La tarde avanza y empujo camas, arrebaño cajones de medicación, acompaño enfermas al baño con el bote de orina en la mano. Nunca hay boxes libres a la vista, el ánimo es el de una planta de oportunidades en plenas rebajas. Desalentada, he visto cómo un compañero devoraba su bocata frío maldiciendo por las horas y las condiciones. De las trece personas que debería tener en observación sólo caben nueve, el resto se esparce por donde sea. Miro cómo mastica mientras intento recordar la ley de flujos: cuando un obstáculo cierra el paso, la materia retrocede. Estuvimos medio curso estudiando la tensión superficial de una gota en el gotero y nadie nos habló de esto en biofísica. Mucho más necesario.
Ocupo un lugar estratégico hasta cazar una salita libre, la de curas, que le arrebato al otorrino. Le pasamos por fin su medicación y miro con recelo la puerta del almacén donde pronto pasaré a trabajar, entre cajas de protecciones y sueros. Quizá en mi próxima guardia. La gente se pregunta qué es un hospital colapsado y es esto: la observación en los boxes, los boxes en el pasillo, las curas en ninguna parte. Aliarse con Dios o con el haloperidol. Decirle a la enfermera de la planta que no sabes aún si harán falta correas. Que Dios sabe.
Una de las mejores cosas de la psiquiatría es la imprevisión. Educa el instinto en la incertidumbre. Es un disolvente contra los dogmas, las certezas graníticas y el ego. Enseña a improvisar caminos, a intentarlo siempre, dado que siempre puede ser válido un intento.

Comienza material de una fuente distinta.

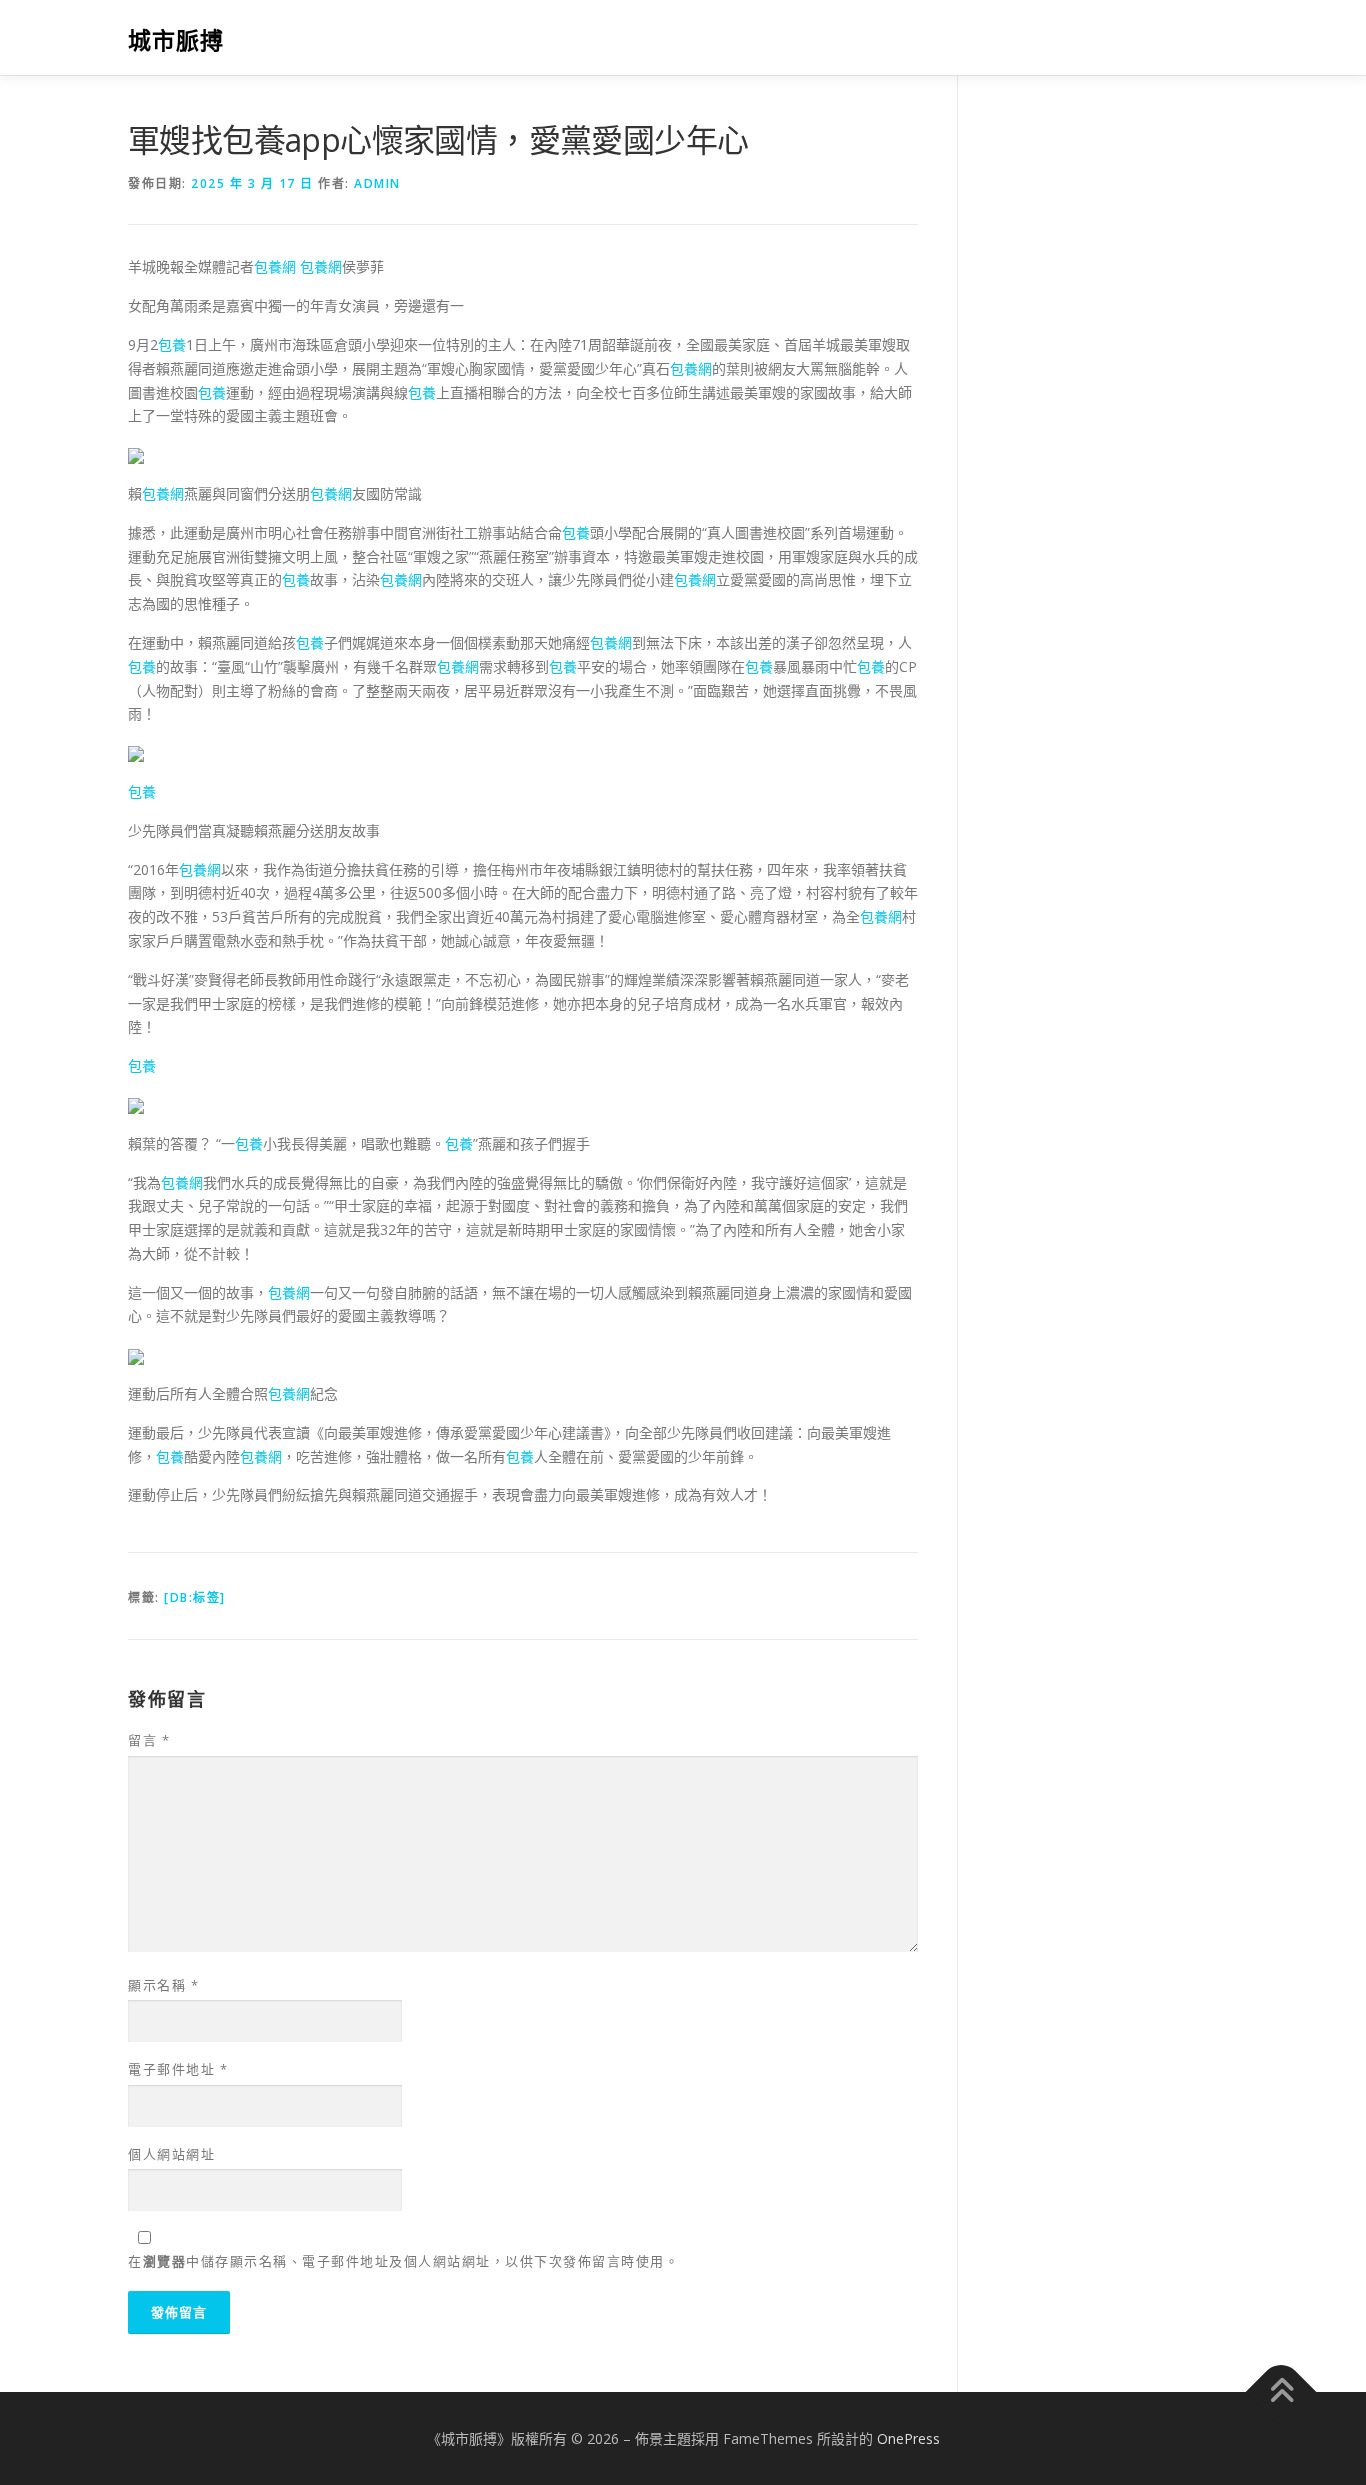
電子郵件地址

Cuando la mujer ya calla bajo la manta que le he traído y el residente me ha dicho que su baja saturación es propia de un sueño profundo, me pregunto si las almas más puras no requerirán también un cuerpo. Pienso en el mío: en el que llevo horas maltratando. La cafetería, desangelada a las siete, está tan vacía que resuenan hasta los pensamientos. El camarero me dedica un saludo tibio y ni lo miro, parece mentira que uno olvide su cuerpo en un sitio como este, le diría. No atendemos a la fisiología en el hospital, somos puro cemento. He mirado la zona de las tortillas y enseguida me pregunta cuál quiero pero ya estoy poseída por una imagen terrible: soy yo, o mi espalda, abalanzándose sobre la bandeja, combada, hambrienta y penosa bajo los reflectores infrarrojos, pellizcando la comida, llenándome las manos de grasa. Es una suerte que el hombre no sepa lo que veo, que la difusión del pensamiento no me visite aún, ni la telepatía. Quiere ser amable y se entretiene contándole el borde seco a mi tortilla aunque no lo he pedido. Me irrita. No tengo tiempo. Un residente espera detrás de mí y parece venir de quirófano. En cualquier caso, alguien serio. No me giro a saludar, quizá tenga cara de loca. Yo también oigo voces de vez en cuando y me piden que libere a mis enfermos.